* [Passage shown]:

((

Principles of bootstrapping
(FYI: This post is optimized to be listened to using text-to-speech AIs in apps like Readwise Reader or Omnivore.)
Yesterday on Warpcast, reka.eth asked:
Currently bootstrapping. Any tips?
to which I replied:
Ignore any advice that comes from a VC or a VC-funded startup. Fit the advice to what you are doing
to which she replied:
hot take fren
But since I don’t consider my take hot and since I run into a lot of sentiment like this lately, I wanted to outline what I consider the principles of bootstrapping and that indeed my take isn’t as hot as it seems.
But first, a definition of what I consider bootstrapping!
What is bootstrapping?
My definition of bootstrapping is to intentionally decline any form of venture capital to when starting your company.
You and your co-founders are investing their own time into the business, and nobody gets paid anything besides the income that the company makes. In my definition, there are no salaries, no traditional employee roles, and there’s potentially not even a legal entity to represent the company until much later. People can contribute to that business in various forms, from hereon out I will call those people “contributors.”
Ideally, these contributors have savings from which they can live, and in the ideal case, they can potentially work full-time from. But for some contributors, it might be easier to help on the side with them retaining their full-time salaried position elsewhere.
Anyway, my point here is this: Everyone who contributes also vests interest in the common business by the time it potentially takes off, and so economically speaking, that’s why everyone invests their personal time and living costs into getting the business bootstrapped eventually.
And this is, in fact, already the first principle of bootstrapping: Namely that, by not paying salaries or compensation packages and through vesting interest in the common enterprise, all contributors load up the risk of it failing or making only a partial return. Meaning that, the longer they won’t get paid, the higher their leverage in owning a part of the business and, therefore, the higher their expectations to some return.
If this isn’t obvious by now, the stark difference compared to a VC-funded project here is that the VC-funded founders and all their employees are in a game of constant deleveraging.
If they happen to raise a round with a prestigious venture capital firm, they can pay themselves handsome salaries to work on technology that could decorate their CVs nicely later on.
They deleverage themselves mentally and reputationally because VCs, as gatekeepers of capital and ideas, will reject stupid ideas, will make sure that their investments work out - and sometimes even rationalize away the founder.
You have to understand that by having a venture capitalist invest in your project, they’re now becoming a co-promoter in the product and your most powerfully aligned ally.
Sure, once a founder takes on this investment, they now take on a legal risk, too, for example, breaking the contractual investment agreements. But this type of legal risk also exists in bootstrapping, so I don’t want to highlight it here specifically as a contrast.
In any case, few of the properties from venture capital investing exist in the process of bootstrapping.
Instead, for a bootstrapping contributor to gain a significant interest in the business, they’ll have to put in quite the work without getting paid.
To become equals, they’ll have to work as much or more than you, the founder. So consider this for a moment: It’s vastly different from waking up in the morning with a VC cheque of 1 million Dollars hitting your bank account. In that case, the VCs now practically scooped up a significant portion of the business practically overnight with a wire and a signature, a feat looking for comparison in bootstrapping! But here is where it becomes interesting! Because introducing VC interest then changes the business’s expectations dramatically!

))

* [Data segment]:
((

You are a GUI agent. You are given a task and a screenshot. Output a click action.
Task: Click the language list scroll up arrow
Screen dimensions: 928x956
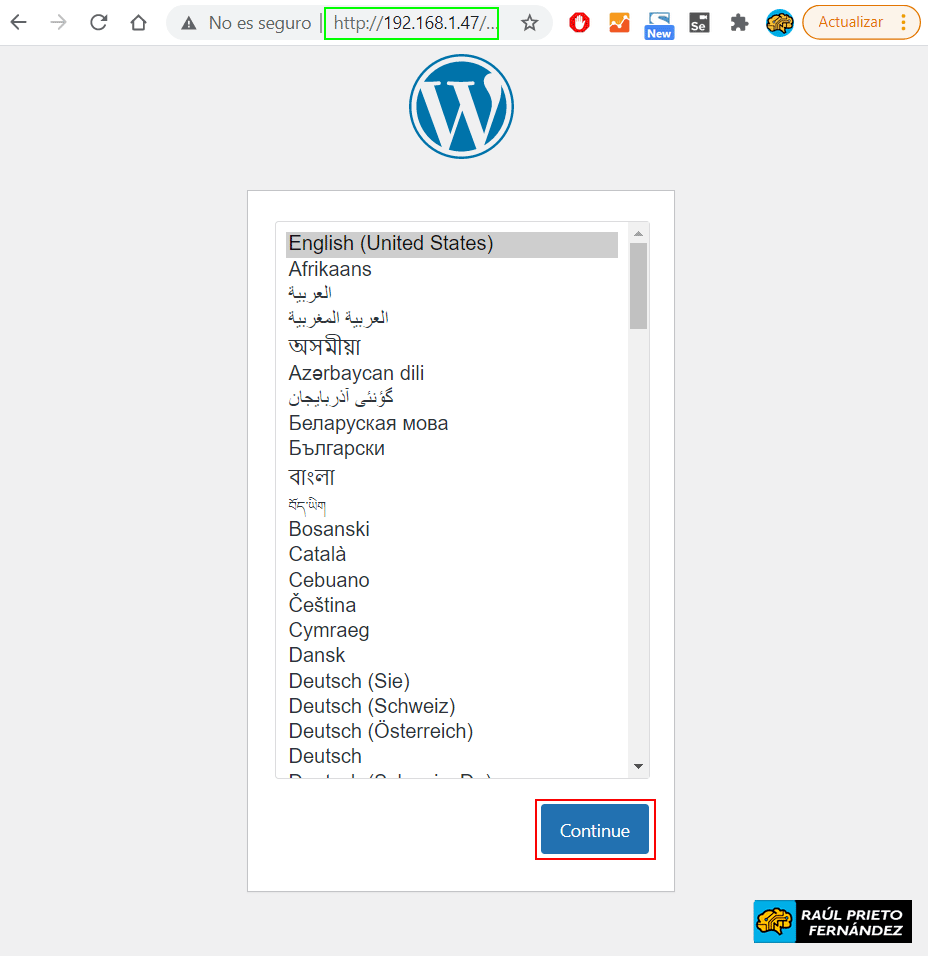[x=638, y=233]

))

* [Tasks to complete]:
1 – According to the post on bootstrapping, why do contributors invest their personal time and living costs into the business? Answer in one to three sentences.
2 – Extend the post on bootstrapping, starting right after its last sentence.
The lines are separate material, unrelated to the post on bootstrapping.

* [The replies]:
1 – Each contributor gains a stake in the shared business by the time it might take off. Economically, that stake is why they put their own time and living costs into bootstrapping it.

2 –
Focus on growth?
An often-affirmed truism in the VC world is that monetization must always be deferred to grow the business further. After all, more capital is always easy to get by, or at least that’s how it was during the zero-interest rate decade. But a VC’s model is that the business profits from scale more than it profits from immediate monetization which is a big reason why VC firms deliberately aimed for growth over monetization.
Importantly, their economics are such that they want to earn outsized returns on a bunch in a cohort of investments. Many explicitly expect only a few winners per group, and so they tend to plan to make back the entire group’s budget by cashing out the outsized winners. But interestingly, this creates a rather unrealistic expectation for returns towards ALL individual members of a cohort, namely that the VC wants them all to make a 10x, well knowing that 95% of them will fail.
Yet, seemingly contradictory to what I just described, we now see many early-stage VC-funded companies implementing monetization. So, have high-interest rates changed investors’ stance on “growth at all costs?”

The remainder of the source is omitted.